> [WHAT THIS TASK INVOLVES]:
Retype, without changes, every line from the line that contains "This screenshot has width=783, height=467." through the final line of the records. Exclude pictures.

Collected data entries
★ ★ ★ ★

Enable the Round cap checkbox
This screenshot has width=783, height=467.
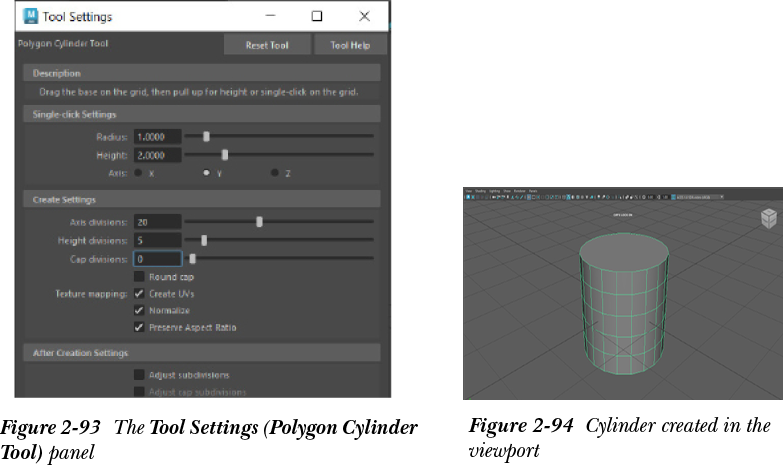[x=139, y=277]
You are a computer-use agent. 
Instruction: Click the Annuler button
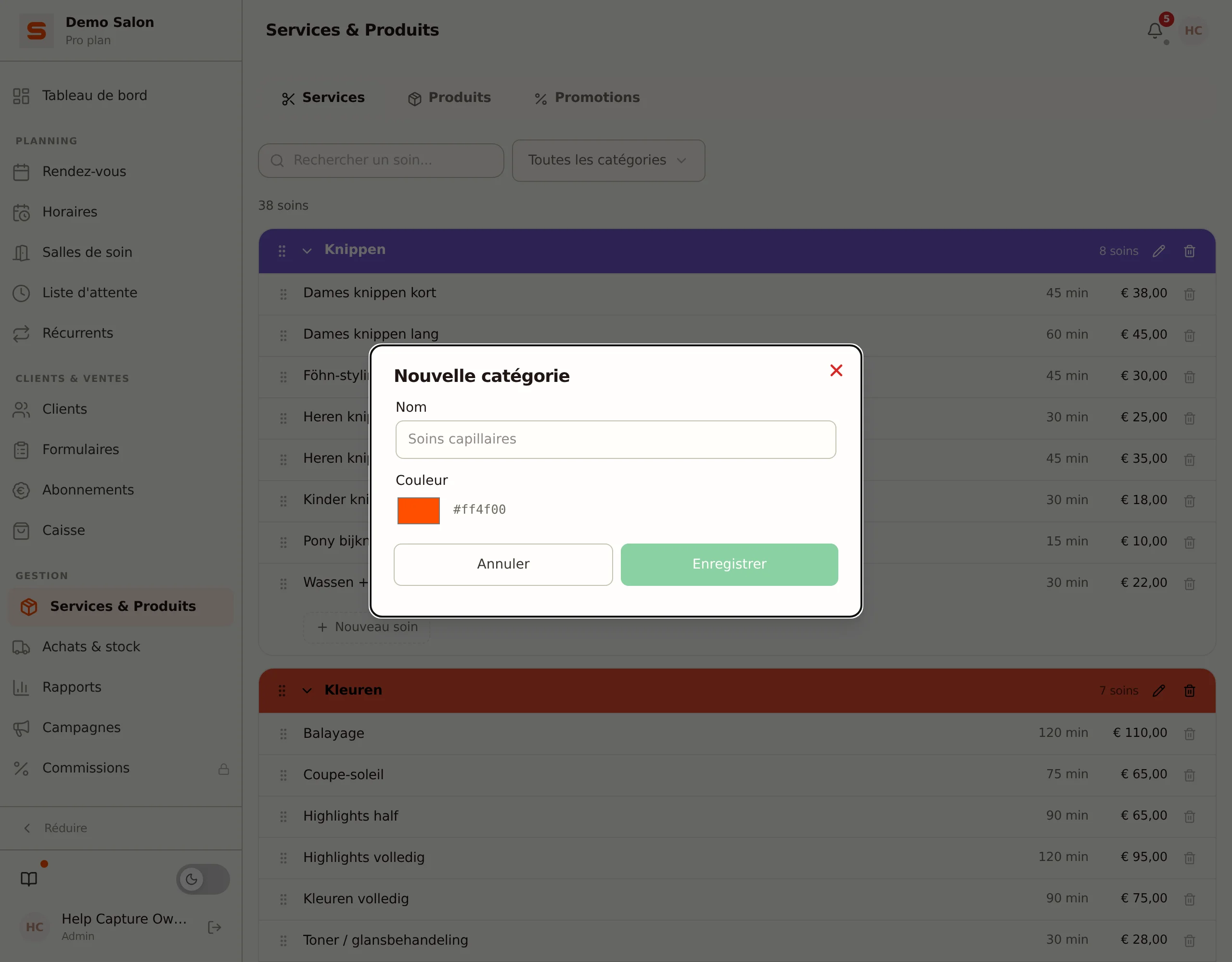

★ ★ ★ ★

> [EXERCISE ANSWER]:
This screenshot has width=783, height=467.
[x=139, y=277]
You are a computer-use agent. 
Instruction: Click the Annuler button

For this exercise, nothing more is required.